Crónicas mallorquinas (III)

CAP BLANC
Por José Ignacio Martín Benito

Los viajeros tuvieron conocimiento de la existencia de Cap Blanc por una guía turística, de esas que se compran en una librería antes de iniciar el viaje. La información es muy escueta, plagada de tópicos que aluden a que “el horizonte parece terminar en el infinito” y poco más. Aún así, les pareció que debían acercarse a este lugar y así lo hicieron, después de visitar las ruinas del poblado talayótico de Capocorb.
Las ruinas en Mallorca carecen de la grandeza de las menorquinas; será también porque el cuidado de unas y otras es bien distinto.

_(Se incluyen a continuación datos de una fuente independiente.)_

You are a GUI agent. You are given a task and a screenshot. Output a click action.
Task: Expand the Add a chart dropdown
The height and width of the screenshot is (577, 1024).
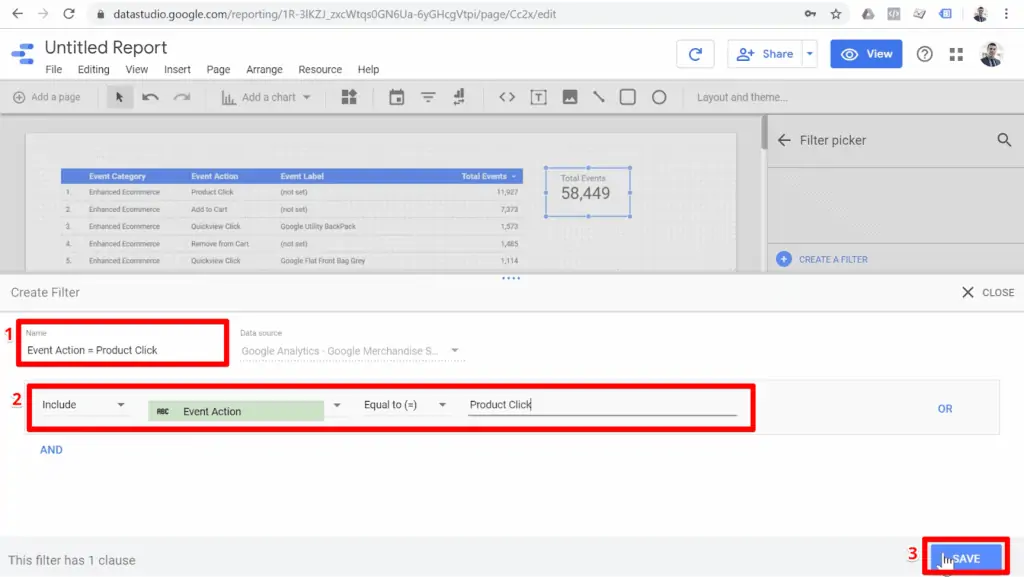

En la isla grande los poblados prehistóricos están prácticamente abandonados, llenos de maleza y suciedad y la ruina parece más ruina todavía, como si estuvieran a punto de desmoronarse y dar la razón a Lucano.
En Capocorb hay una tímida caseta de recepción, por llamarla de alguna manera, pero la desidia se percibe sólo cruzar el umbral. Al bajar del automóvil un intenso olor inunda el ambiente. A escasos metros, separados por una valla de piedra, está el origen de su procedencia. Un pequeño pero robusto macho cabruno acompaña a su harén. Se acerca desafiante a la valla como para interrogar a los visitantes o defender su dominio, que los viajeros no se lo preguntaron.

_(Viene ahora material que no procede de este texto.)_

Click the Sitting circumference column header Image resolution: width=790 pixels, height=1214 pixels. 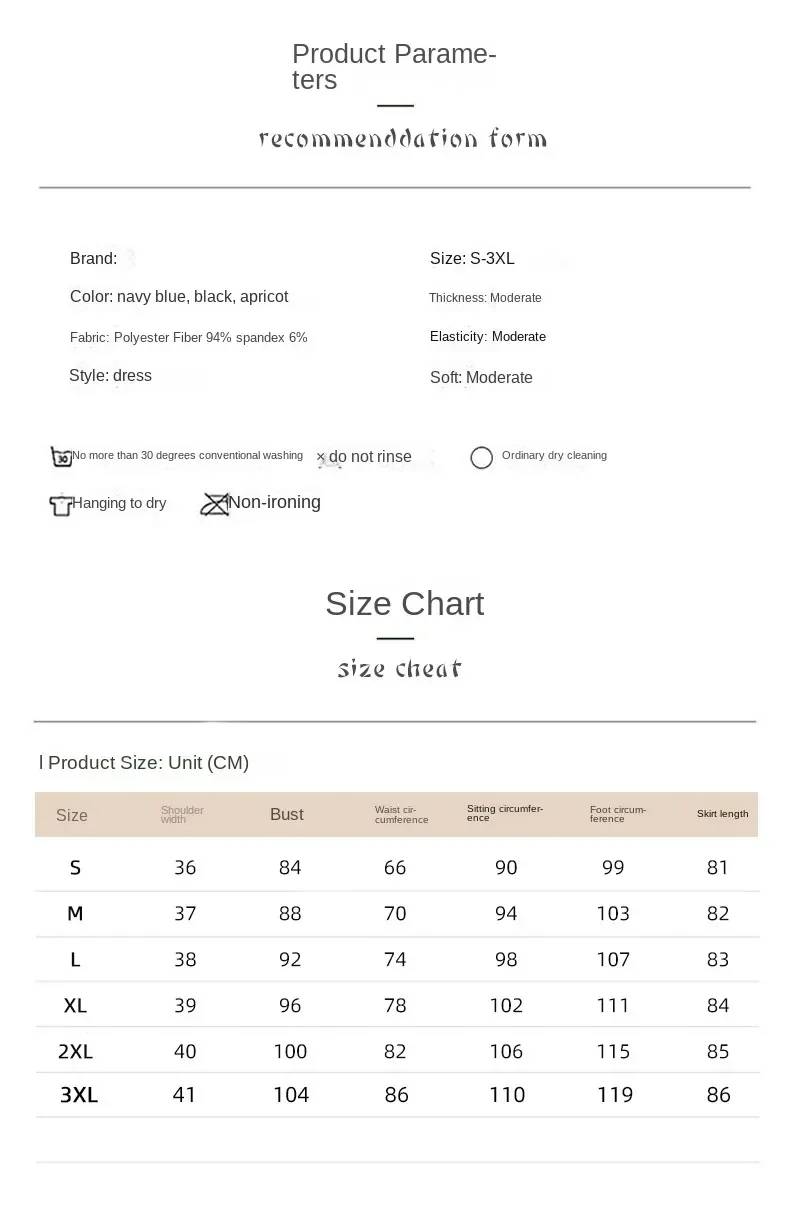[505, 813]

Pero hablábamos de Cap Blanc, pues los talayots y la cabriada quedaron atrás, entre los acebuches de Capocorb.
La soledad llena la carretera de esta parte de la isla. Tras una larga recta llegan al faro del cabo blanco. El acceso a la luminosa torre está cortado. Un sendero, tras una valla metálica rota, permite a los recién llegados ir en busca de los acantilados por un firme irregular, resultado de la acción del agua sobre la roca caliza. Los visitantes no pueden por menos de evocar los caprichos de la “Ciudad Encantada” en la serranía de Cuenca.
Precede a los viajeros un ciclista, que se ha cargado la mecánica montura al hombro, ya que el sendero no permite la rodadura. Es tiempo de Semana Santa -ya se dijo en crónicas anteriores- y, por tanto, de cargar, ya sean cruces o velocípedos, aunque esta, la de hoy, no sea subida a Calvario alguno, a pesar del mal firme del terreno. Con estas divagaciones, pronto estarán los cuatro semiasomados a los pavorosos acantilados, eso sí, con prudencia, no vayan a resbalar.
Luego sabrán que el ciclista es austriaco y que está en Palma para entrenarse en pruebas de triatlón. Se hicieron fotos y los viajeros quedaron en enviárselas al correo electrónico, como así hicieron.
El sol rompe el mar y las olas el silencio. Con el faro a la espalda, diríase que el tiempo se ha detenido y que los que allí están son protagonistas privilegiados de la inmovilidad. Sólo hace falta la sombra para hacer tres tiendas. Pero, a la postre, esto no es el monte Tabor y las percepciones son efímeras. La paz de aquel lugar, aparentemente apartado, es rota por el teléfono móvil, que vuelve a los viajeros a la realidad. En efecto, el ciclista saca su inalámbrico y comienza a relatar su particular e ininteligible crónica a distancia. Ya puestos a romper, también los viajeros hacen lo propio y optan por felicitar a un familiar que hoy cumple años en La Armuña salmantina. Así están, cuando una gaviota irrumpe en el diálogo que establece el sol, el azul marino, los móviles y las olas.
Fotos: Cabras en Capocorb; acantilados y ciclista austriaco en Cap Blanc.